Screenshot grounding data
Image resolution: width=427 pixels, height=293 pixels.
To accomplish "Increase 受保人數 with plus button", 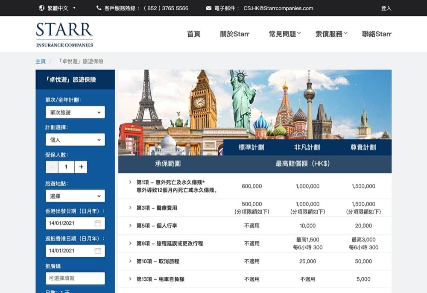I will [81, 167].
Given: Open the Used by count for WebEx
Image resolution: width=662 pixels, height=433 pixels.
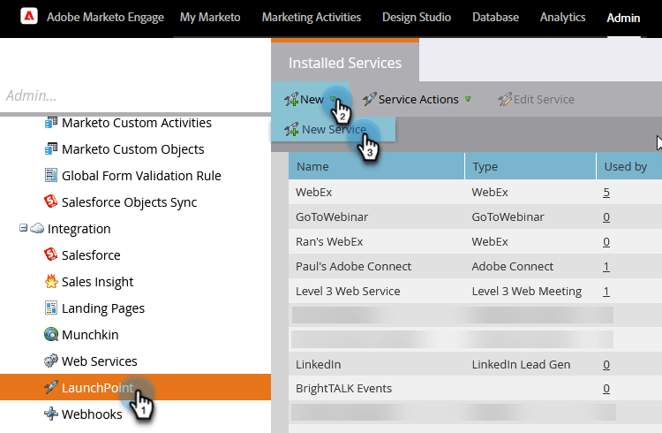Looking at the screenshot, I should point(606,192).
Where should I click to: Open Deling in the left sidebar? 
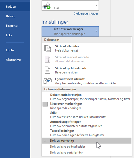click(10, 16)
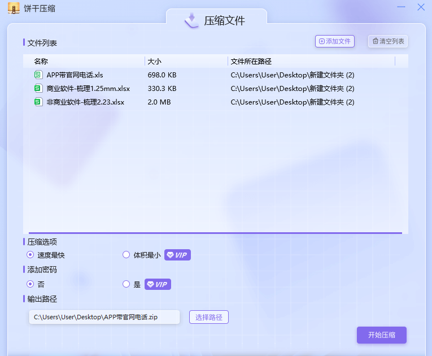This screenshot has width=432, height=356.
Task: Clear the list with 清空列表
Action: tap(388, 41)
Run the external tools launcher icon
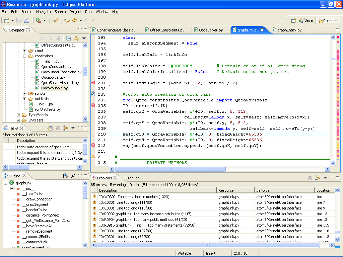 38,20
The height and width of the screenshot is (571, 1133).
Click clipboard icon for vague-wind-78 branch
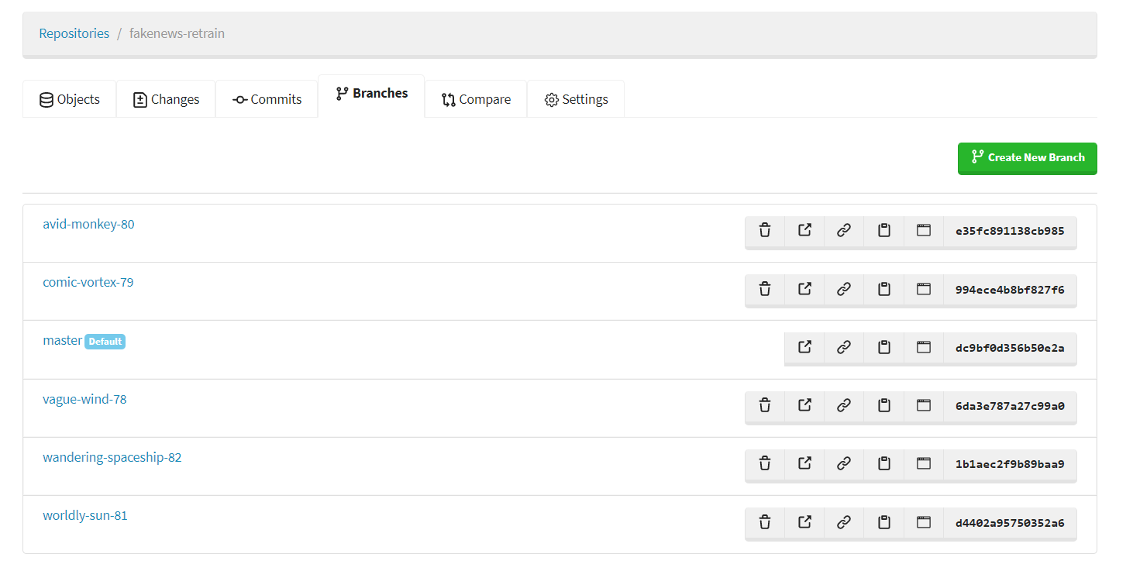tap(883, 405)
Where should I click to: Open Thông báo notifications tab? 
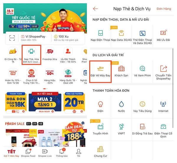tap(62, 153)
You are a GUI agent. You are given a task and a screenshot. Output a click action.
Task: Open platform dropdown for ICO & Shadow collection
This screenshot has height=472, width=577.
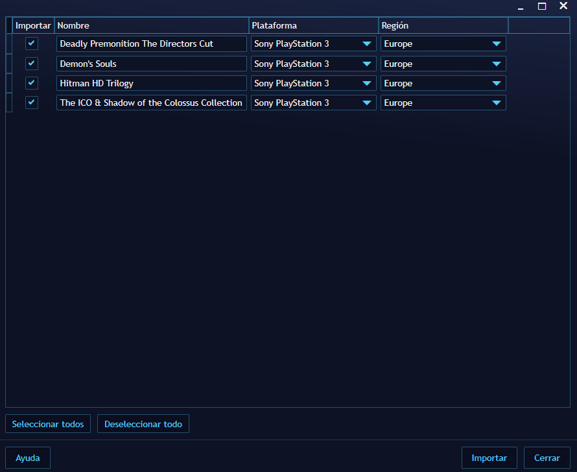pos(367,103)
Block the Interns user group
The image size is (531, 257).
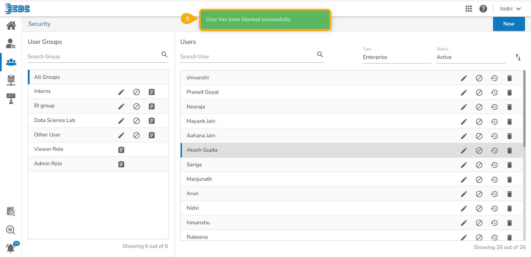[x=136, y=92]
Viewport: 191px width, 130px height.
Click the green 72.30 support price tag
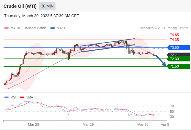[178, 59]
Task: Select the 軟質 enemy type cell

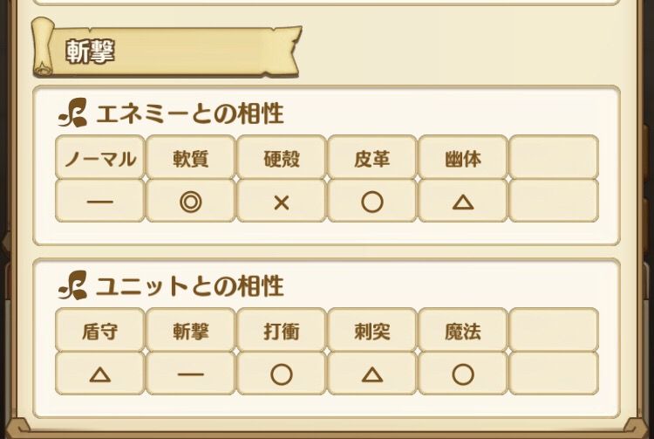Action: [190, 158]
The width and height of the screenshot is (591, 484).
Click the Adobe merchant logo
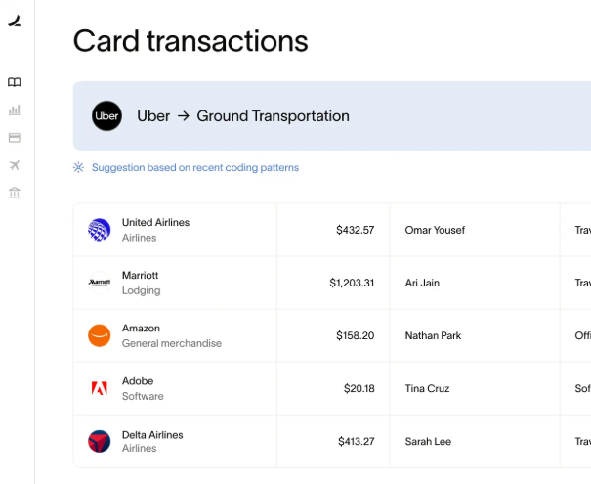[99, 388]
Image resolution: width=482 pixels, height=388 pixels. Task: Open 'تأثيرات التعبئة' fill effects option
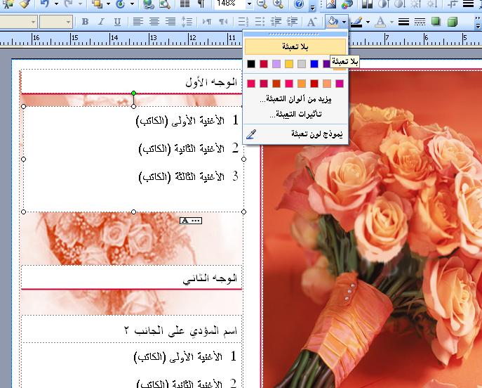(x=294, y=114)
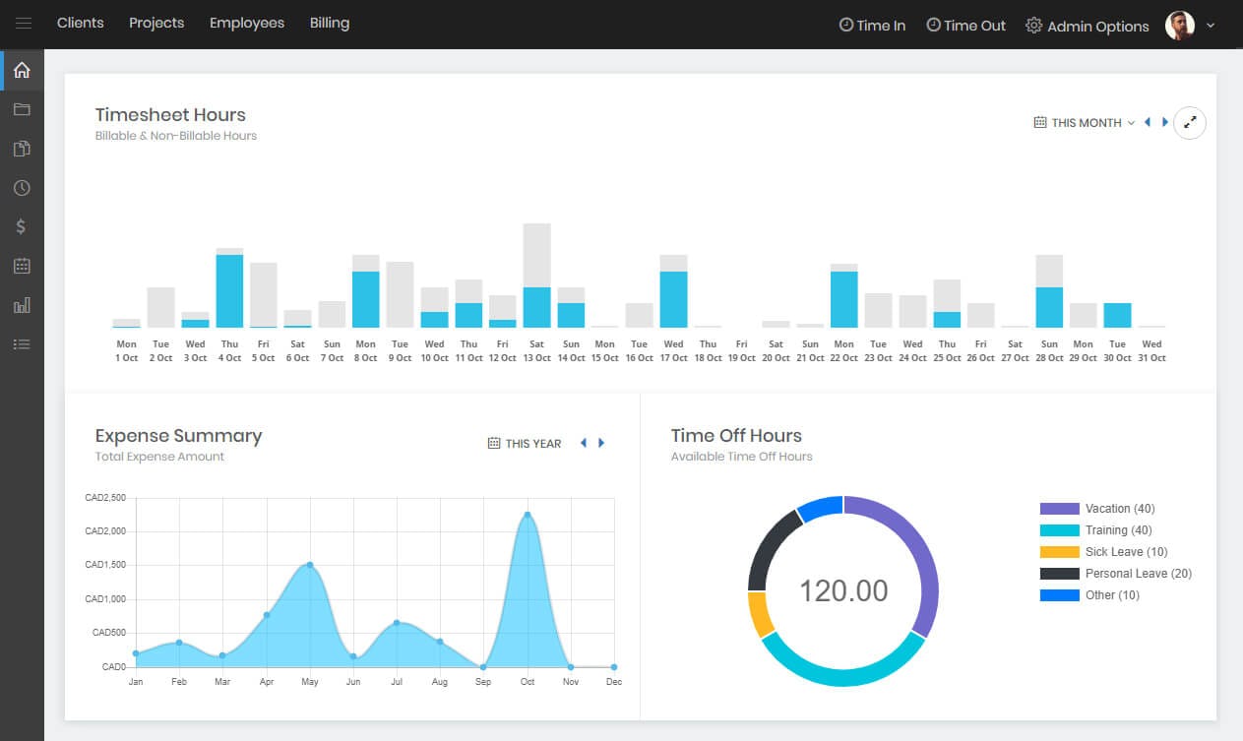This screenshot has height=741, width=1243.
Task: Select the Projects folder icon in sidebar
Action: (22, 108)
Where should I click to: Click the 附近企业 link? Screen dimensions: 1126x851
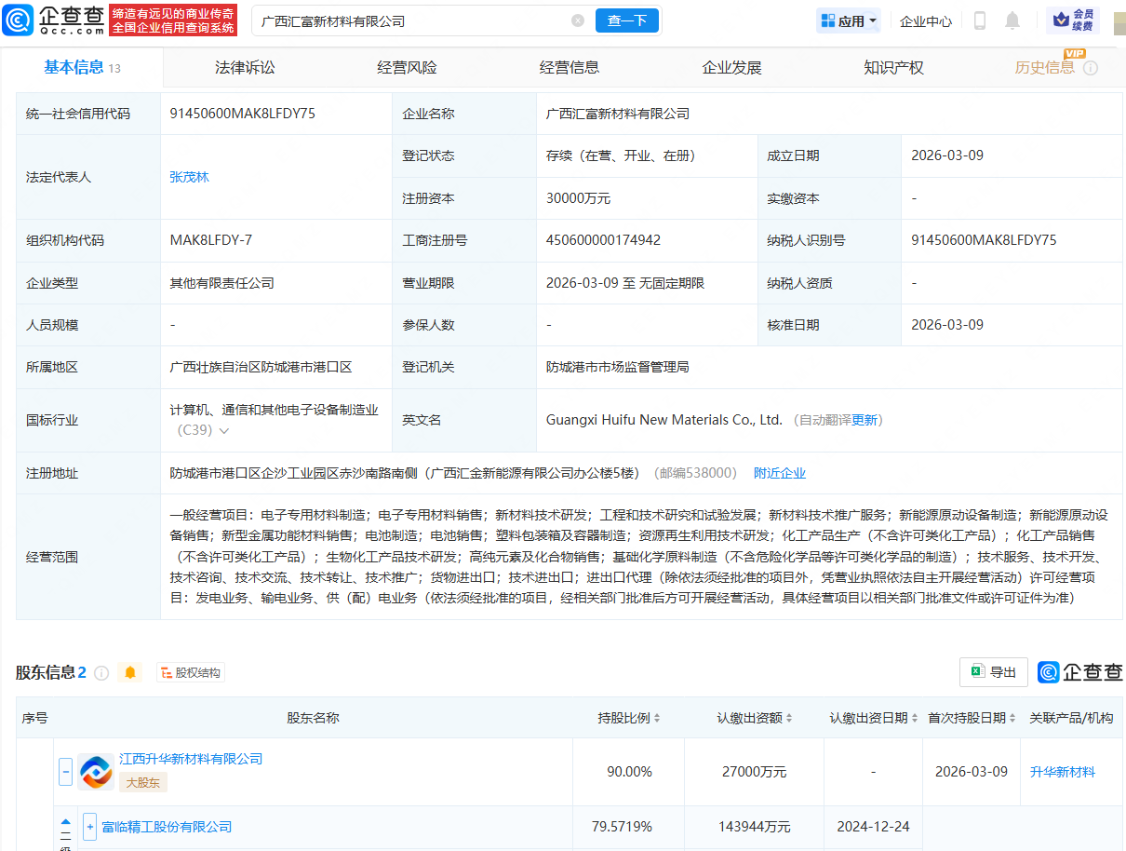click(x=780, y=472)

■ The task
From the line containing "Viewport: 191px width, 130px height." down to the last line of the entries above, retype each line exactly as it stands, but skip the pictures.

■ Solution below
Viewport: 191px width, 130px height.
Click the green 72.30 support price tag
[178, 59]
Task: Select the 軟質 enemy type cell

Action: [190, 158]
The width and height of the screenshot is (591, 484).
Click the Adobe merchant logo
[99, 388]
Image resolution: width=482 pixels, height=388 pixels. Task: Open 'تأثيرات التعبئة' fill effects option
(x=294, y=114)
This screenshot has height=741, width=1243.
Task: Select the Projects folder icon in sidebar
Action: (22, 108)
Where should I click to: Click the 附近企业 link? Screen dimensions: 1126x851
click(x=780, y=472)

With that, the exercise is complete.